In the wake of last week’s major snowstorm, you won’t read a more timely or important post than this one – at least on the subject of Massachusetts personal injury law. The reason is that very recently, the Massachusetts Supreme Judicial Court (SJC,) issued a landmark, critical decision in the area of property owner liability for injuries caused by slips and falls due to snow and ice.
The case name is Papadopoulos v. Target, 457 Mass. 368 (2010.) This is a landmark decision because in it, the SJC completely changed the legal standards and rules that are applied in these types of Massachusetts premises liability cases. For almost 100 years previous to this decision, the legal question of whether or not a landowner – a homeowner or commercial property owner – was liable for another person’s injuries due to a slip or fall on snow or ice, was extremely complicated and often murky.
Why? Because Massachusetts common law previously required judges and juries to make a complicated distinction between “natural” and “artificial” accumulations of snow and ice. What’s the difference? For almost 100 years, that was a good question – and one that judges themselves (trial and appellate) often had a hard time answering.
Previous to this landmark ruling, liability in these types of cases was decided according to the confusing “Natural Accumulation Doctrine” (or the “Massachusetts Rule”, aptly named because we were the only state in the Union that employed it.) People who suffered injuries by slipping and falling on snow or ice which had accumulated naturally and which remained untouched by the owner were unable to recover from the owner for their injuries.
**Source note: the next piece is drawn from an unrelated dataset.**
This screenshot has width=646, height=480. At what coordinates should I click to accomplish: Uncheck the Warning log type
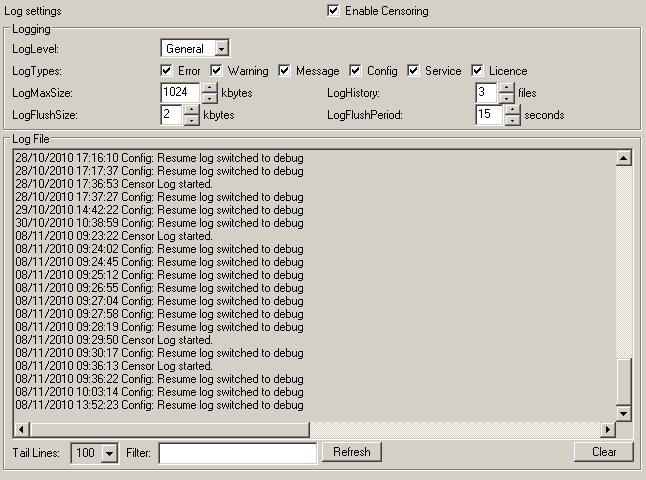point(216,71)
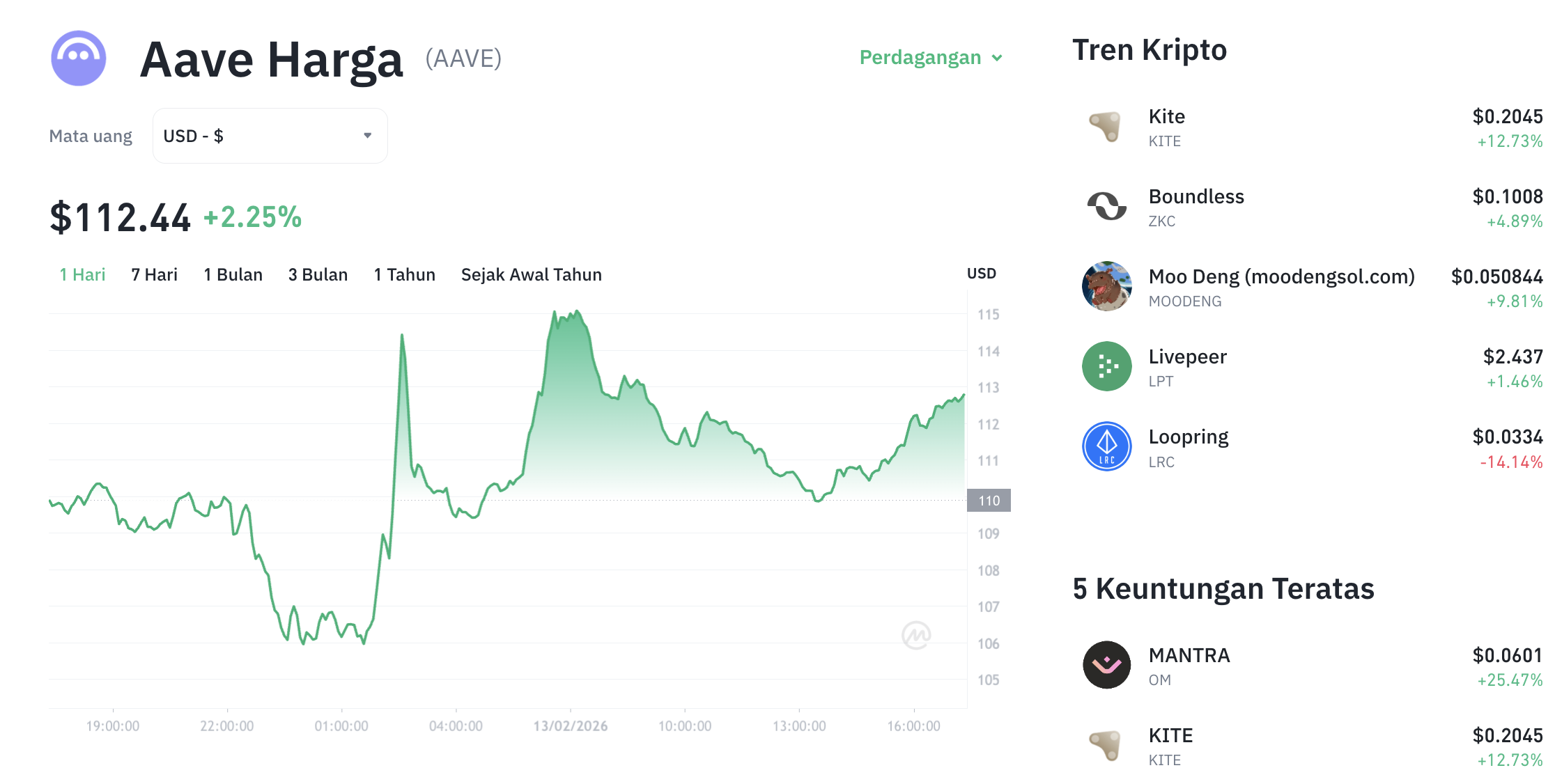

Under the previous, antiquated law, property owners (both personal and commercial) were not liable for injuries resulting from snow that remained unplowed, or icy parking lots that weren’t sanded. The explanation? Supposedly, these types of conditions were “natural” conditions, freeing the property owner from liability.
In contrast, if a property owner for example, plowed snow into a pile, then later on that snow melted, the water runoff re-froze and someone fell on that ice and suffered injuries, that property owner could be held liable for those injuries. The reason? Again supposedly, the property owner, in the process of plowing or shoveling, had “changed the natural condition of the snow”, and therefore rendered the snow and/or ice into an “unnatural accumulation”. Because the snow and ice that caused the injuries was in an “unnatural accumulation”, liability resulted. Confused enough yet? So were a lot of people, for many, many years.
Far worse from this law sowing such confusion, it produced serious inequities between injured persons who could, and could not, recover for many times serious injuries. Believe me, we aren’t talking about just sprained ankles here – a fall on snow or ice can result in surprisingly devastating injuries, including broken necks and backs, fractured skulls – even paralysis. The rule also fostered a disincentive for some property owners to undertake serious efforts to clear their property of snow and ice – because if they did, under the law they would have changed the snow or ice from a “natural accumulation” to an “unnatural accumulation”, and hence opened themselves up to potential legal liability for any injuries that resulted from a slip or fall due to snow or ice on the property. Many property owners were legally better off not removing the snow, or not taking measures to sand the ice. Over time, this confusing and inequitable concept was expanded to include even more confusing scenarios than the ones described above.